Crafting a Thorough Service Report

Columns - IPM Insights

September 14, 2022

“If you don’t write it down, it didn’t happen.” We’ve all heard that phrase regarding service reports and documentation, but what does it really mean?

Documentation often can seem like an afterthought, especially since we’re in the business of managing pests, not writing reports. However, writing a service report is just as crucial as your pest control work.

Each service report is a chance to give yourself credit for all your hard work at that client’s site and re-sell the value of your services. It also serves as a snapshot of what occurred at that facility since your last visit and can help you identify trends or changes to the program that may need to occur.

Your service report also is designed to give your client a legal record of the services performed at their facility. If something happens on your client’s property (e.g., an adverse health reaction, property damage or a food recall), what’s written in your service report could be used in court.

Because documentation is so important, here are several steps you should take while preparing for and writing a service report.

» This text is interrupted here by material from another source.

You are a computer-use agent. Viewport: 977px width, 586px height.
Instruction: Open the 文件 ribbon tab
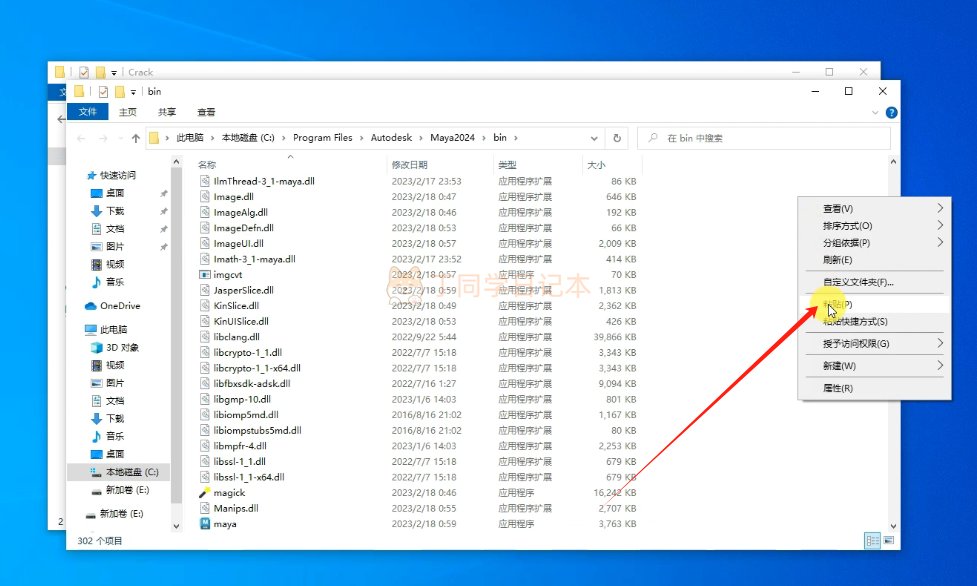pos(88,112)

TAKE NOTE. First, always have a notepad or cue card with you. A place to take notes will guarantee that nothing is forgotten in your report. Notes can include a tally of rodenticide bait replaced, timings of applications, levels of activity in bait stations and traps, or anything else you will need to include in your report.

Next, think about what you’re going to write. This is your time to plan how to include everything documented in your notes within your service report.

When writing your report, be sure to record, in detail, what you did and what you saw. This includes the regular service elements you performed, all pest activity you found and what actions you took to remedy pest issues. At this point, you also will record any pesticide applications you made and any other related state-required items.

When recording service elements performed, be sure to give yourself credit for all the equipment you checked and cleaned, even if there wasn’t pest activity. This includes glueboards, insect light traps and, of course, traps and bait stations. You also should record the specific location of any activity you found (e.g., trap number or location description).

If you discovered conditions or behaviors leading or contributing to pest issues, record them in your report with as much detail as possible. This will cover you if your client does not address the issues and will serve as a to-do list for them to follow before your next service.

Finally, review what you wrote and make changes, if needed, to your completed report. Many digital record-keeping systems have predictive text or autocorrect and may not have recorded your thoughts accurately. Use a spell checker, but be aware that it will not catch incorrect homonyms (their/they’re/there, your/you’re, to/too/two, etc.) or words that are misused but spelled correctly.

EXTRA ITEMS. A few extra items may be worth documenting if you’re performing service within a food plant.

Clearly documenting all pest sightings and how you responded to the issue within a specific area of your report will help clients quickly identify any issues within their facility. Allowing clients to record pest sightings between services also can help you stay on top of issues within the facility.

Documenting specific pest activity (rodent, cockroach, flying insect, etc.) over time for each piece of equipment will help identify pest hot spots or areas of increased activity. This may lead to more intensive inspections by you or behavioral/sanitation suggestions for your client.

Including designated threshold levels within these trends will further clarify activity levels. Thresholds and recommended actions for pest activity are a mechanism to ensure that when pest activity increases, responsive actions are carefully considered and carried out consistently.

Determining thresholds within your service standards for each site, acting upon them when they are crossed and documenting your actions will demonstrate you have a plan in place should pest activity occur and help you respond appropriately to changing pest activity.

Many food processing facilities require a map of all permanent equipment that is updated annually. Additionally, they may require supplemental equipment to be mapped when placed. Regularly reviewing and updating your map will guarantee that you do not miss servicing equipment. There’s nothing worse than a client or auditor discovering a misplaced, unserviced piece of equipment during an audit.

FINAL THOUGHTS. Many things go into a complete service report, but that doesn’t mean the process should be intimidating. By making notes throughout your service, thinking about what you want to write, revising when needed and re-reading it before submission, you can be sure that your report is thorough, complete and credible, along with fulfilling all state requirements.

Caroline Kohnert, A.C.E., is technical director at Plunkett’s Pest Control, Fridley, Minn. She is an ESA Public Health Entomologist certificate holder. She has a master’s degree in adult education from the University of Minnesota and a bachelor’s degree in wildlife ecology from the University of Wisconsin.